_EXTRACTED MATERIAL_
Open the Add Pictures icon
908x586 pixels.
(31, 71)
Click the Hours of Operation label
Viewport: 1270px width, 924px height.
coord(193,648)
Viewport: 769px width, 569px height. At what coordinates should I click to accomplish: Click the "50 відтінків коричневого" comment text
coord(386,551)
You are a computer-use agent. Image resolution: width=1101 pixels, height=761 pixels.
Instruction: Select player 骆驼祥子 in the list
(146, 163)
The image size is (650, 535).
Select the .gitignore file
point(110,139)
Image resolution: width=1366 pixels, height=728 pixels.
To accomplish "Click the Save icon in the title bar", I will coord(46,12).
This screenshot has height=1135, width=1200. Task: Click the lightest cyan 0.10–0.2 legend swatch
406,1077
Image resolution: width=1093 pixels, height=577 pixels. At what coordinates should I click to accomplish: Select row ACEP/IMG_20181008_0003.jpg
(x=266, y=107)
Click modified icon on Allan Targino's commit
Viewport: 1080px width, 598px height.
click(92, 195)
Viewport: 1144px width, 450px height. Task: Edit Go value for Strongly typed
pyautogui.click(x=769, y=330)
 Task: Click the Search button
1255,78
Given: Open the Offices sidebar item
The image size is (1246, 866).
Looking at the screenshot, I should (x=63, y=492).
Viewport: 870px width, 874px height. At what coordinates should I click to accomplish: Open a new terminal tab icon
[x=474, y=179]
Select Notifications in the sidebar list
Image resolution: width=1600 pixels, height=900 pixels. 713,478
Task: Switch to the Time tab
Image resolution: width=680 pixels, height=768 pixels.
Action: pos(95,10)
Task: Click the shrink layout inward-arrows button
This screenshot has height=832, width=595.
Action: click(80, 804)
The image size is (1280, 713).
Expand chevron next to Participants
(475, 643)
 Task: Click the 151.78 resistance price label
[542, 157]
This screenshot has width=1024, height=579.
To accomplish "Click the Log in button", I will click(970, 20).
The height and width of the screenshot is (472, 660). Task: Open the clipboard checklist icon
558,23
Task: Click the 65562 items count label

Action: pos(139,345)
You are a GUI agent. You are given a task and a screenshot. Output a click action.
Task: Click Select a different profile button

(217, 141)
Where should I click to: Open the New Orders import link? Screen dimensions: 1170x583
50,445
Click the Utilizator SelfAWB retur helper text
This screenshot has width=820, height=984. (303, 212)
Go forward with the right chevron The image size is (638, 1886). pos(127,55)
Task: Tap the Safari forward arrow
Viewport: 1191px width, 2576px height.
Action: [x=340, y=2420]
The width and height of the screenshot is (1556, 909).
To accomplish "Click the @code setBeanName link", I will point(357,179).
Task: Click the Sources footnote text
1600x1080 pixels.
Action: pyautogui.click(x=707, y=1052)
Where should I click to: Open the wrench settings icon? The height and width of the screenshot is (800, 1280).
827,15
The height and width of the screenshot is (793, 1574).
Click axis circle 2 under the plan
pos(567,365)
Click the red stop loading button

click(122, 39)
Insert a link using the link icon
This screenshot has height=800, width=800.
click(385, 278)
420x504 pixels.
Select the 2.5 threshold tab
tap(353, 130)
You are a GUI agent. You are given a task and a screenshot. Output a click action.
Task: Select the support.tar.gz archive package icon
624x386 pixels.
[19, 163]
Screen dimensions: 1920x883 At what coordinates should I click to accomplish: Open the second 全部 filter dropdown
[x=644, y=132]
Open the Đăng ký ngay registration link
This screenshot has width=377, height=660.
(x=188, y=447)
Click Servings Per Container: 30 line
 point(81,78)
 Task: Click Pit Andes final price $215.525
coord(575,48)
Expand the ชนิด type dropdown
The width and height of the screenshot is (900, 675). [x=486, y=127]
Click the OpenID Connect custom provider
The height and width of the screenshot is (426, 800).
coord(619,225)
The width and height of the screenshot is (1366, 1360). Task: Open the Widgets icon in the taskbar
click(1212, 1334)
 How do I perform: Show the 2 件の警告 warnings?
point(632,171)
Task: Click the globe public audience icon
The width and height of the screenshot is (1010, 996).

_ASSIGNMENT_
Collect the complete line wherever the string "will" appears in the records.

_WRITTEN SOLUTION_
To accomplish "Click the Save icon in the title bar", I will coord(46,12).
To accomplish "Click the Log in button", I will click(970, 20).
To accomplish "Click the @code setBeanName link", I will point(357,179).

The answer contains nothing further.